Milena remembered standing until her legs ached, outside a church. She was wearing new white clothes, that her mother had made from sheets. The church was white, small and squat with thick walls and a dome on a spire. There were old lead plates on the roof, and Milena looked at them, sensing how warm they would be in the sun. She loved the dull burnish on them. The lead plates were made of metal and Milena had not seen many things made of metal.
Milena had asked her mother what the lead plates were and had been shushed into silence. Milena’s mother did not like it when Milena asked questions when other people were around.
Milena was beginning to discover that she was stupid. Other children, she was beginning to discover, had heads that were crowded full of answers. When Milena asked questions, her mother looked miserable, and her jaw thrust itself forward in something like anger. Already, when Milena wanted to get back at her mother, she would ask a question. Her mother, she knew, put things in her food, that made ill, to stop her asking questions.
Her mother stood next to her now, towering in black. She shook Milena’s hand to draw her attention back to the funeral proceedings, back to the hole in the ground, and the box that had been lowered into it, and the man in black who was speaking.
The proceedings were endless and had no point. They confused elaboration with importance. There were birds in the air, cawing in a spiral, swept round and around in circles. What kept them together? Were there wires that strung them together, that kept them up? Why could birds fly and not people?

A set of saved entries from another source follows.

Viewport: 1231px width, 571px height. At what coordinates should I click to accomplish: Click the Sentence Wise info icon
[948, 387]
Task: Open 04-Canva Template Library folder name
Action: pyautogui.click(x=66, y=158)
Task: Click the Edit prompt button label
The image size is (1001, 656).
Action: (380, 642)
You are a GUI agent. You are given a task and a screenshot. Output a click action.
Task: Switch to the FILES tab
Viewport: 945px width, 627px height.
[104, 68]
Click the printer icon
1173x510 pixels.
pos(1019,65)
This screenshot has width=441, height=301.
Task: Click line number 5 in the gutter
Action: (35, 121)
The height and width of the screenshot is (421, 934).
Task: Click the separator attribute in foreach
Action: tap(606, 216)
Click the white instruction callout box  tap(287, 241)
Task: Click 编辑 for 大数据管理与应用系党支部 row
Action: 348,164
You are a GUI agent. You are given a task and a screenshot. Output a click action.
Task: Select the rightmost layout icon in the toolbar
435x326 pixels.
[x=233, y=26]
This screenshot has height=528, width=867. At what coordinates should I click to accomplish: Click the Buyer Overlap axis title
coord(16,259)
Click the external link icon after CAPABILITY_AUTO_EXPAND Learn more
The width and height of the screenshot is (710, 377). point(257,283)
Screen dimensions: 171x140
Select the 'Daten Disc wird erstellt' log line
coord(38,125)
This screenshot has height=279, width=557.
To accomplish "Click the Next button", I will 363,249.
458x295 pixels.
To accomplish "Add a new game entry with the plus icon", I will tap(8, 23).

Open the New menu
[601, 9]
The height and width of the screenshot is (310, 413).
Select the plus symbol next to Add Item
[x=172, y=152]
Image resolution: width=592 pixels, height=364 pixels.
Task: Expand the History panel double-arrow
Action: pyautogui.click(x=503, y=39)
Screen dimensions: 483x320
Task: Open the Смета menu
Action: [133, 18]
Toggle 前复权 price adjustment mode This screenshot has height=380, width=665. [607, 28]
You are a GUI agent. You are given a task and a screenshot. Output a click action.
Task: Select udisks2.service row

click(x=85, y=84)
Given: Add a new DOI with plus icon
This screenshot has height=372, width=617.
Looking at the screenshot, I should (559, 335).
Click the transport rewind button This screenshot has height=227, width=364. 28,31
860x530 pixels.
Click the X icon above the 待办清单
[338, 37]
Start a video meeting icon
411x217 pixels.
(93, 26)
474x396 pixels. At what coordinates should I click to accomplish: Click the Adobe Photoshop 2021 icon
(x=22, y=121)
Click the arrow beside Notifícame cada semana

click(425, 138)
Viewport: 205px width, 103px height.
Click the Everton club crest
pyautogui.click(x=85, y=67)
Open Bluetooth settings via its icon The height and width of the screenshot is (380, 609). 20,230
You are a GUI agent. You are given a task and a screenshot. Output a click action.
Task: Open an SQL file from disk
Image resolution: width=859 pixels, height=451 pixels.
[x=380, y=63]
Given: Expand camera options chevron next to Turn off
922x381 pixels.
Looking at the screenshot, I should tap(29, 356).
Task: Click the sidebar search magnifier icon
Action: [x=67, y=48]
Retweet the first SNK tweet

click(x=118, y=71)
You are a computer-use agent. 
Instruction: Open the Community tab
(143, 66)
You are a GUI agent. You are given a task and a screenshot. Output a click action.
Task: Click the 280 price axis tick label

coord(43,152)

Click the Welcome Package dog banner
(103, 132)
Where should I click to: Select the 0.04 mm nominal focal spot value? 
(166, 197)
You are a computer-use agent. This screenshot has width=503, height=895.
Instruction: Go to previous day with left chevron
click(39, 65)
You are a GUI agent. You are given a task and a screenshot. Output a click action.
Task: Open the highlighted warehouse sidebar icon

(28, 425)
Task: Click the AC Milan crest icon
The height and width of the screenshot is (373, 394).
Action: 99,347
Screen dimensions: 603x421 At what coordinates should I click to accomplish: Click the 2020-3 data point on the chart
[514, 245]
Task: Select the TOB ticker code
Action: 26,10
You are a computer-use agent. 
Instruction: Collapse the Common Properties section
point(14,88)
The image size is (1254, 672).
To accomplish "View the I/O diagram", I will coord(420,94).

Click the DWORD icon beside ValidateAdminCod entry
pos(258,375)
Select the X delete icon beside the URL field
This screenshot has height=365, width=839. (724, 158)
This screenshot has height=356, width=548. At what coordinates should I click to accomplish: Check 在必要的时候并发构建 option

The birds were important, the light on the roof was important. The fierce, black concentration of the adults on the dead box and the dead hole exhausted importance. By the time the adults were finished, the hole and the box would have no meaning. Milena knew the dead box and the black hole were her father. She knew he was gone. She was sorry. She had said she was sorry once, and meant it. There was no need to go on saying it. Sunlight fell like rain. The rain-light did not grieve. Neither did Milena. That was what adults found terrible.